Union Pacific Stock & Dividend Analysis (Good Business)

Union Pacific stock price analysis

Union Pacific stock – NYSE: UNP

UNP’s stock price expansion is similar to all the other railroad stocks over the last 10 years. The performance has been amazing and those that dared to buy rail stocks in March of 2009 are now looking at returns of 1000%, not even including dividends.

However, that has already happened and the question now is whether to hold such a stock, buy it or sell it?

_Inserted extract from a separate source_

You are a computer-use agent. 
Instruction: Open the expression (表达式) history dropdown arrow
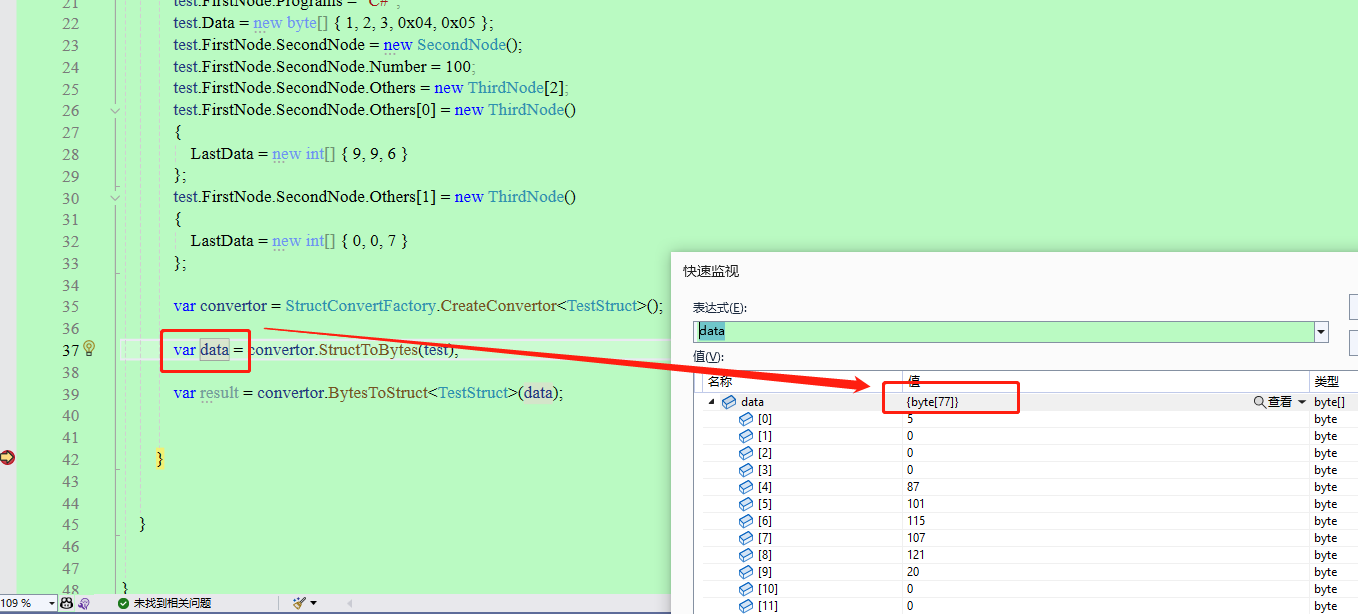tap(1321, 332)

Union Pacific Stock price historical chart
Union Pacific Stock price historical chart

Union Pacific stock analysis content:

  • Business overview
  • UNP stock fundamentals
  • UNP dividend and buybacks
  • UNP stock investing thesis

This UNP stock analysis is part of my full railroad stocks sector analysis. Here is the:

If you prefer enjoying a coffee and listening to the content, here is the video on rail stocks, article continues below.

Railroad stocks video analysis

Union Pacific Business Overview

Union Pacific is a class 1 railroad operating across the center and west of the U.S.

Union Pacific System Map
Union Pacific system map – Source: UNP

The freight revenue mix is diversified as is the railroad on the system map above so the business is not really exposed to any special trend or risk except for general economic activity.

United Pacific revenue mix – Source: United Pacific Annual report 2019
Union Pacific revenue mix – Source: Union Pacific Annual report 2019

The only problem with UNP might be its competitor, Burlington Northern that operates in the same area. I would not like to be in a business where my biggest enemy is Warren Buffett.

Union Pacific competition
Union Pacific competition – Source: Union Pacific Annual report 2019

For now, it looks like the companies are cooperating well, revenue trends might slightly favor Burlington, but nothing significant.

UNP stock fundamentals

UNP is a railroad that hasn’t been growing for a while. The cash flows have been growing a bit but not really as fast as it has been the case with other railroads.

Union Pacific fundamentals
Union Pacific fundamentals – Source: Union Pacific Annual report 2019

The free cash flows are around $5 billion given that operating cash flows have been $8.6 billion in 2019 while capital expenditures are stable at $3.5 billion. I expect the cash flows to stay stable at around $3.5 billion to $4 billion in the future.

Union Pacific capital expenditures
Union Pacific capital expenditures – Source: Union Pacific Investor Relations

As there is little hope for business growth, the goal is to just milk the cash cow and leverage it as much as possible to increase dividends and buybacks.

Union Pacific debt
Union Pacific debt – Source: Unon Pacific Investor Relations

The company increased its debt from $17.3 billion to $27 billion over the last years. Actually to $32 billion if I don’t adjust the debt for the cash on the balance sheet.

Union Pacific real debt – Source: UNP Q2 2020 financials
Union Pacific real debt – Source: UNP Q2 2020 financials

Debt to free cash flow is exactly at 6, like it is the case with all other railroads.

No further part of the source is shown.